Project:
Engineering Monoclonal Human IgG Antibodies for Treatment of Basal-Like Breast cancers
Principal Investigator - Yu Zhou, PhD
ABSTRACT
Monoclonal antibodies (Abs) are being increasingly utilized in the treatment of cancer. "Naked" antibodies; including trastuzumab (HER2), cetuximab (EGFR), bevacizumab (VEGF), alemtuzumab (CD52), and rituximab (CD20) are already approved for use in oncology, and are an important components of clinical treatment strategies for various cancers. Antibodies have activity against cancer for a variety of reasons. Overexpression of the target antigen on cancer cells enables the recognition of cancer cells by monoclonal antibody. Blocking the cancer target-mediated signaling pathway leads to direct inhibition of cancer cell growth. Engagement of immune effector function by monoclonal antibody allows destruction of the cancer by cells of the immune system. However, each Ab-targeted therapy only "works" for a fraction of patients shown to have the "target" antigen.

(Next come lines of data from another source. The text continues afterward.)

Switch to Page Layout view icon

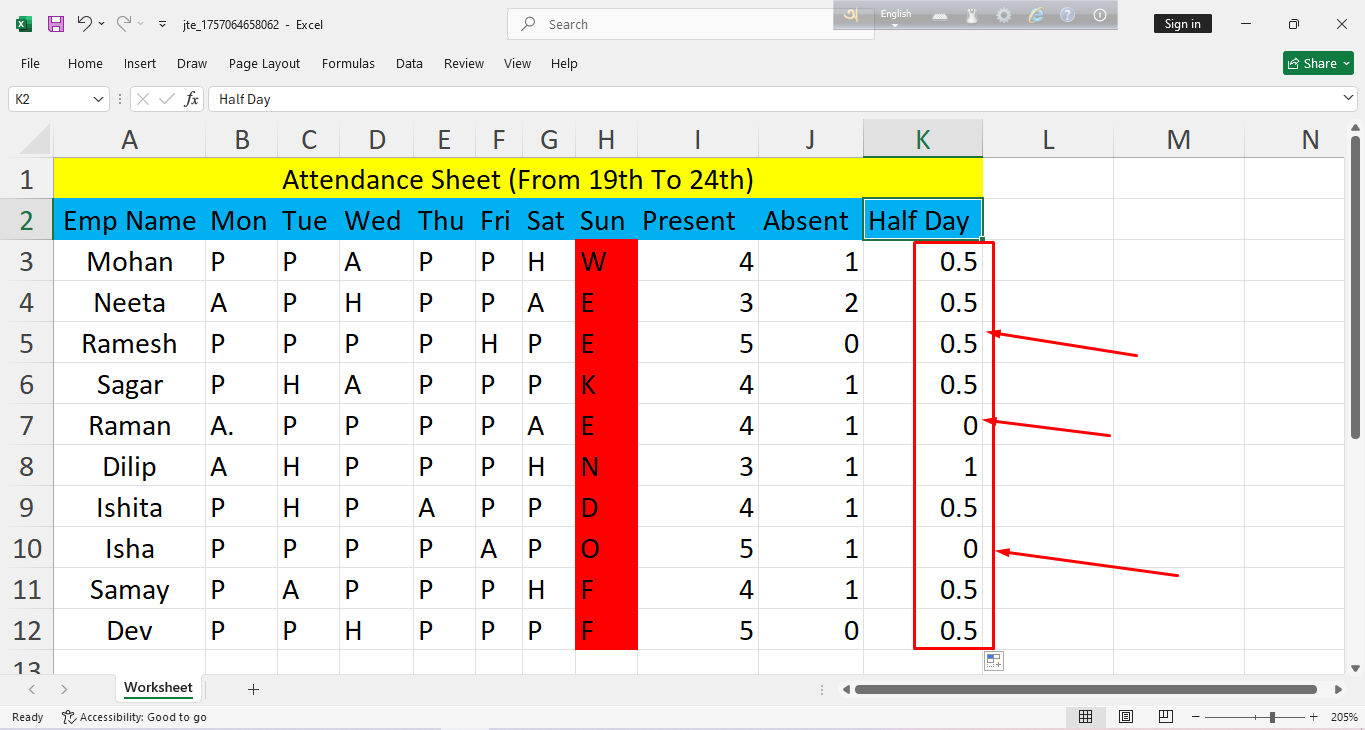tap(1126, 717)
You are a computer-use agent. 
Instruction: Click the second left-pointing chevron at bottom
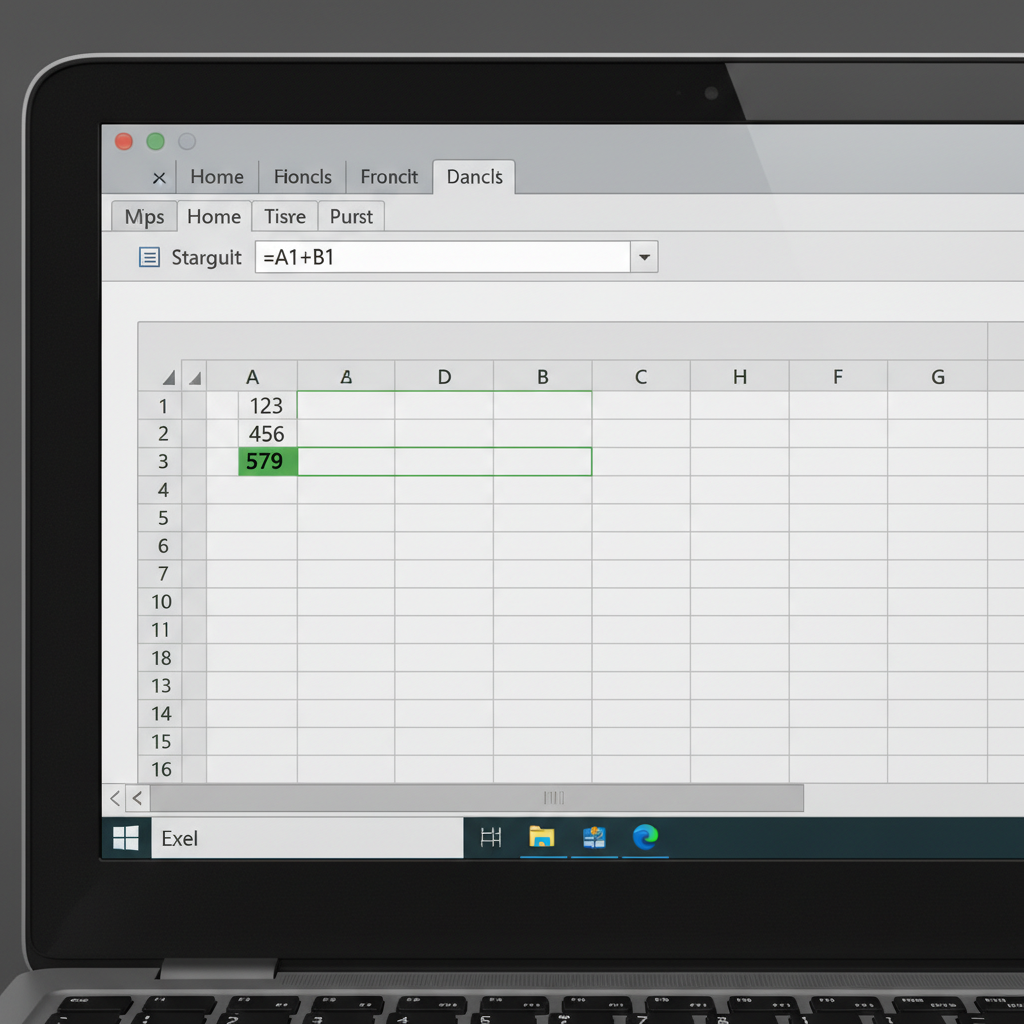[x=137, y=798]
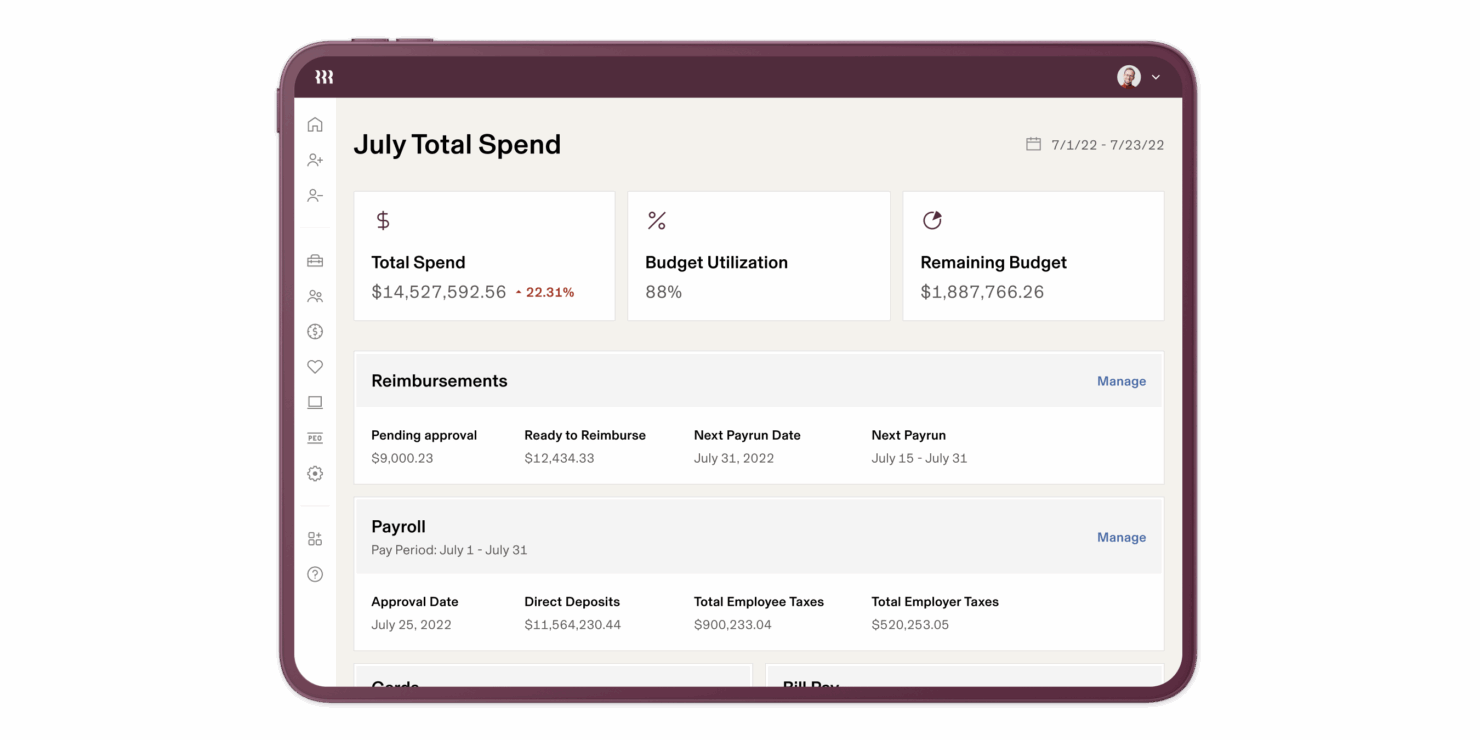Screen dimensions: 1480x740
Task: Open the settings gear in sidebar
Action: coord(315,474)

Among the target-positive patients, a proportion of patients will not respond to the therapy for several possible reasons. First, the target density is not high enough for antibody recognition. Second, the signaling pathway stimulated by the cancer target is impaired in the non-responding group of patients. Third, the nonresponding patients may have altered immune effector functions. How to maximize this anti-cancer effect in target-positive patients remains a challenge to the design of therapeutic antibody. To overcome the ineffectiveness of monoclonal antibody caused by low target density, dysfunction of target signaling, inhibition of effector cell activities in the non-responding patients, we propose to design a bispecific antibody that contains two human single chain Fv (scFv) domains specific to different tumor antigen, and a human Fc domain to modulate ADCC effect. The bispecific antibody will target two basal subtype breast cancer antigens, EGFR and EphA2, which play critical roles in cancer progression and invasion. Targeting both EGFR and EphA2 with bispecific antibodies may lead to potent anti-tumor efficacy for basal like breast cancers.